2017 single by David Guetta

"Light My Body Up" is a song by French music producer David Guetta featuring vocals from rappers Nicki Minaj and Lil Wayne, released on March 23, 2017.

== Background and release ==
After collaborating on "Where Them Girls At", "Turn Me On" and "Hey Mama", "Light My Body Up" marks the fourth time David Guetta and Nicki Minaj have worked together on a song. Released on March 23, 2017, the song carries a theme of fire throughout the piece and includes guest vocals by rapper Lil Wayne, his first time collaborating with Guetta since "I Can Only Imagine".

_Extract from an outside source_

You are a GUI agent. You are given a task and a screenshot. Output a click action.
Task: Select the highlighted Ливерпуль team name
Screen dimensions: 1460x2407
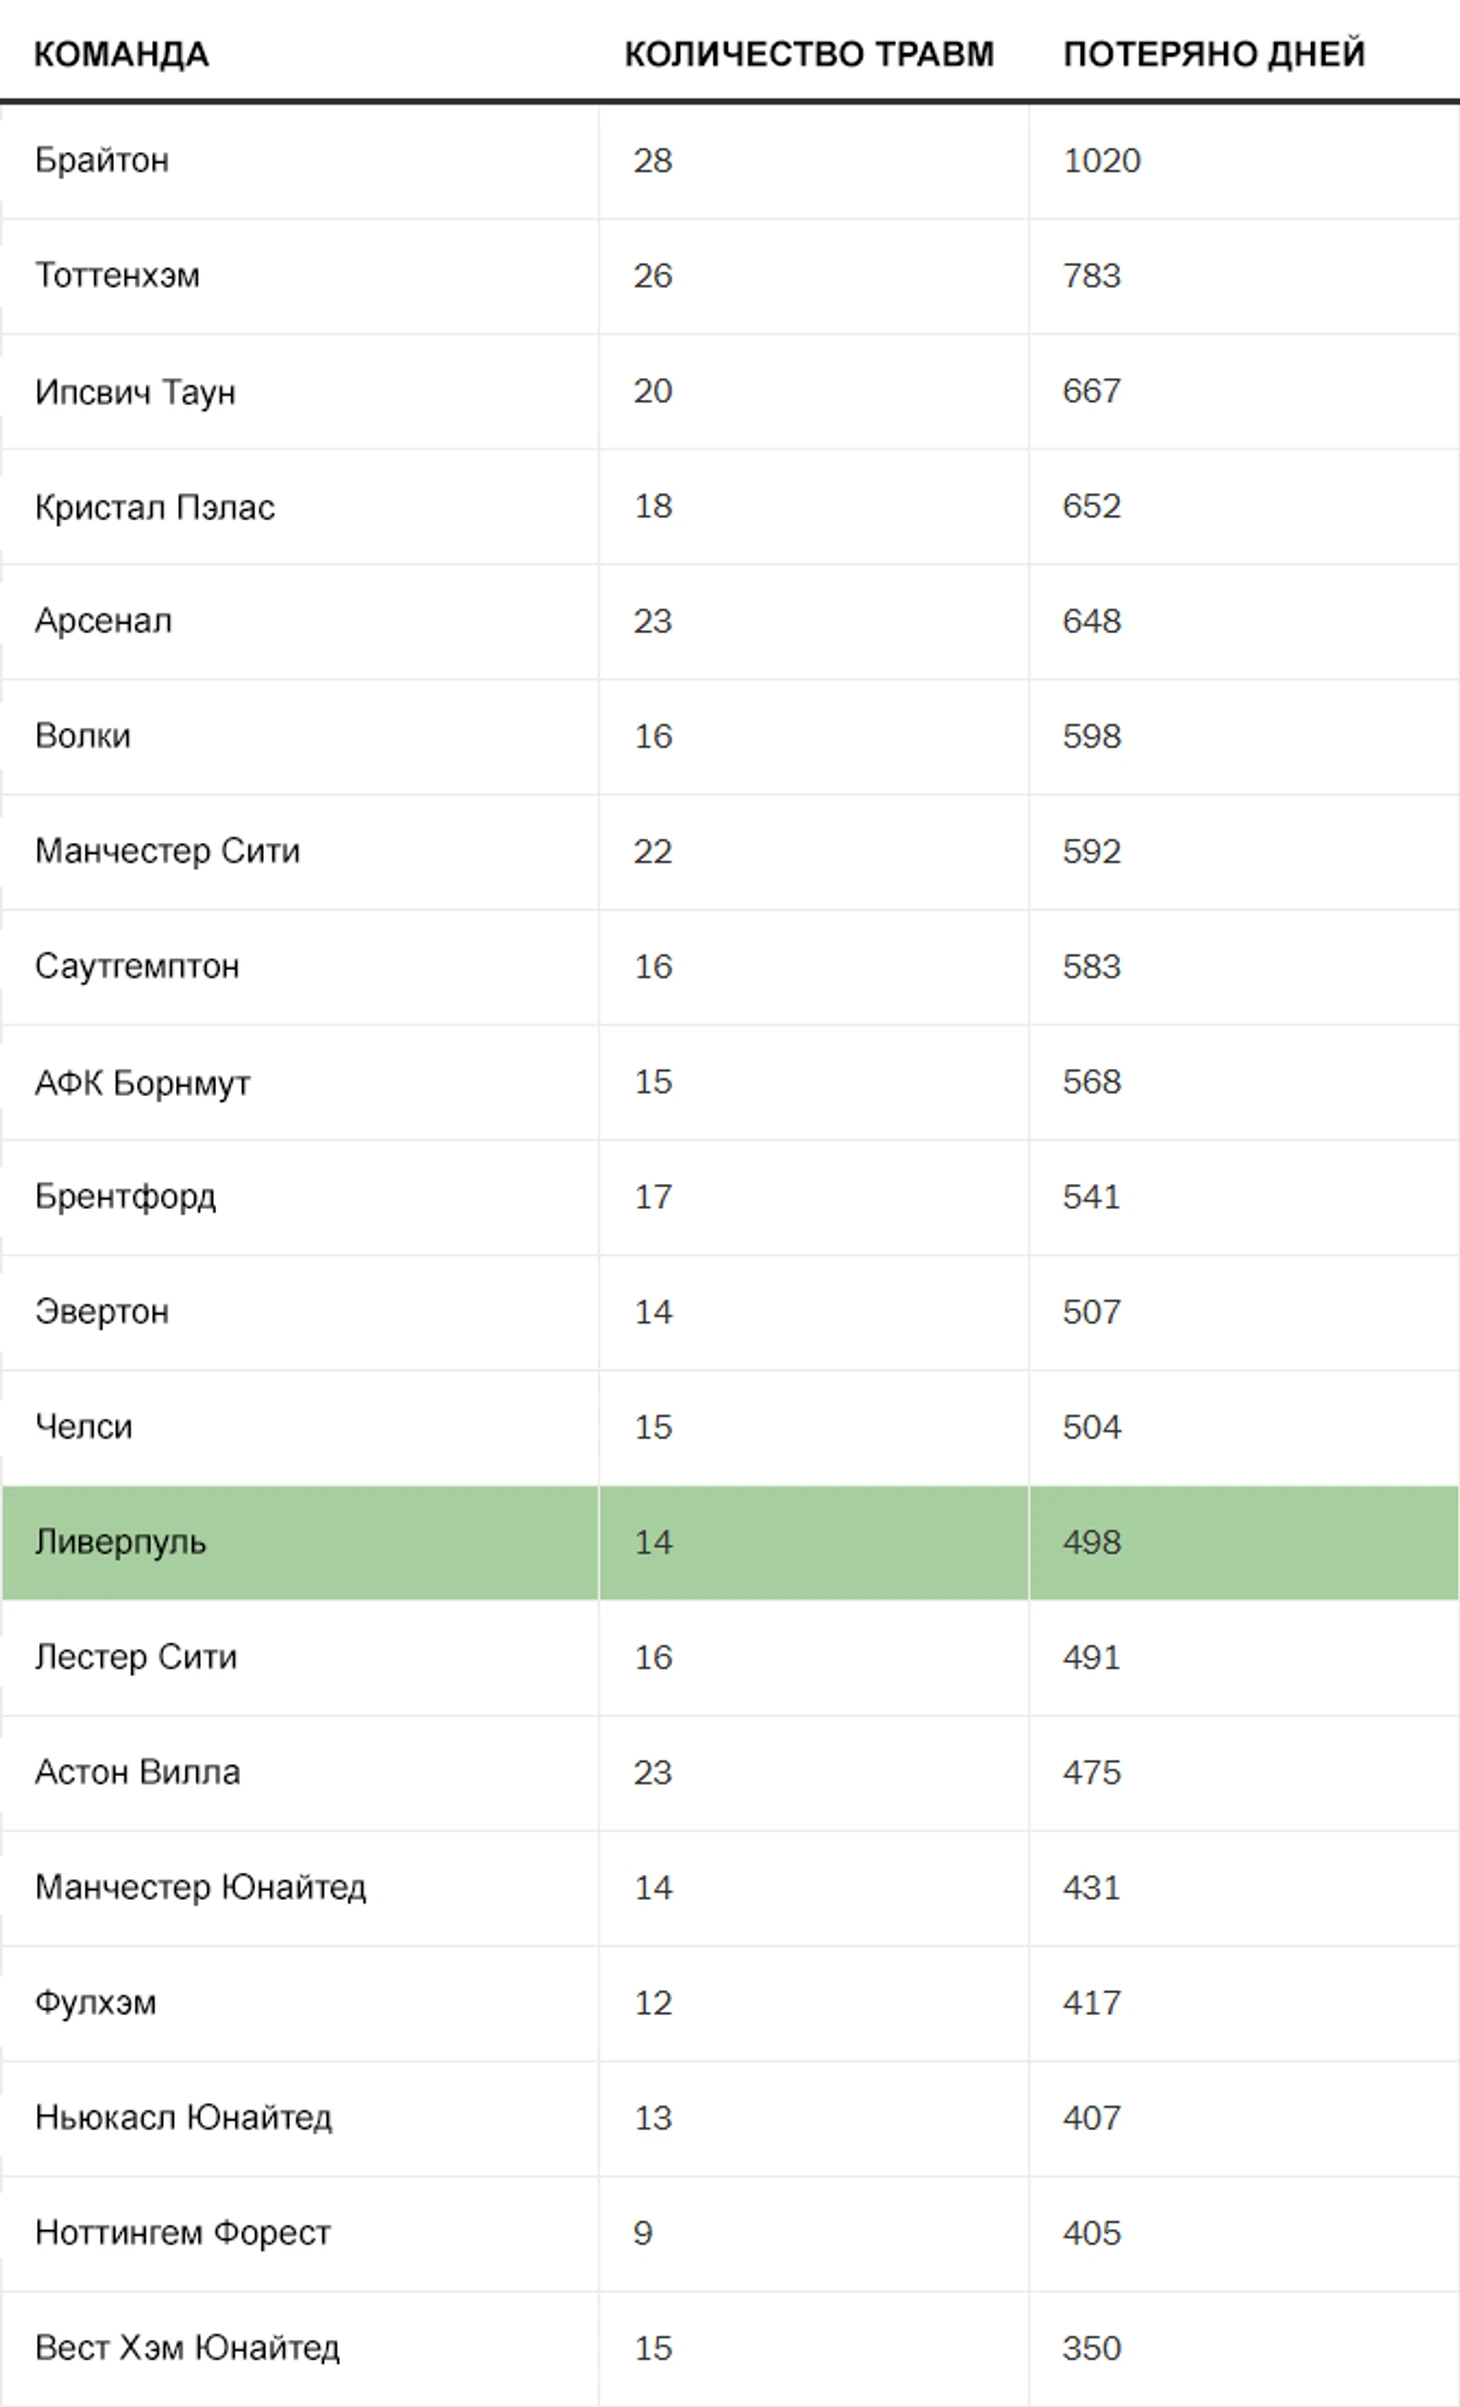point(120,1543)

According to Minaj, earlier versions of the song only had her vocals and did not include her rap verse. The first verse was added later after Guetta played a demo of the song to his daughter Angie who remarked: "Why isn't Nicki rapping on it too?". The music was produced between May 12–15, 2016. Wayne's verse was also added later after Minaj surprised the French DJ with it.

== Composition ==
"Light My Body Up" is written in the key of F minor with a tempo of 146 beats per minute.

== Music video ==
A lyric video was released on 23 March 2017 through David Guetta's YouTube channel.

The song's official music video was released on 5 May 2017. The video begins with a long shot of Miami Beach, Florida at night, then introduces the featured artists David Guetta, Nicki Minaj, Lil Wayne as well as director Benny Boom.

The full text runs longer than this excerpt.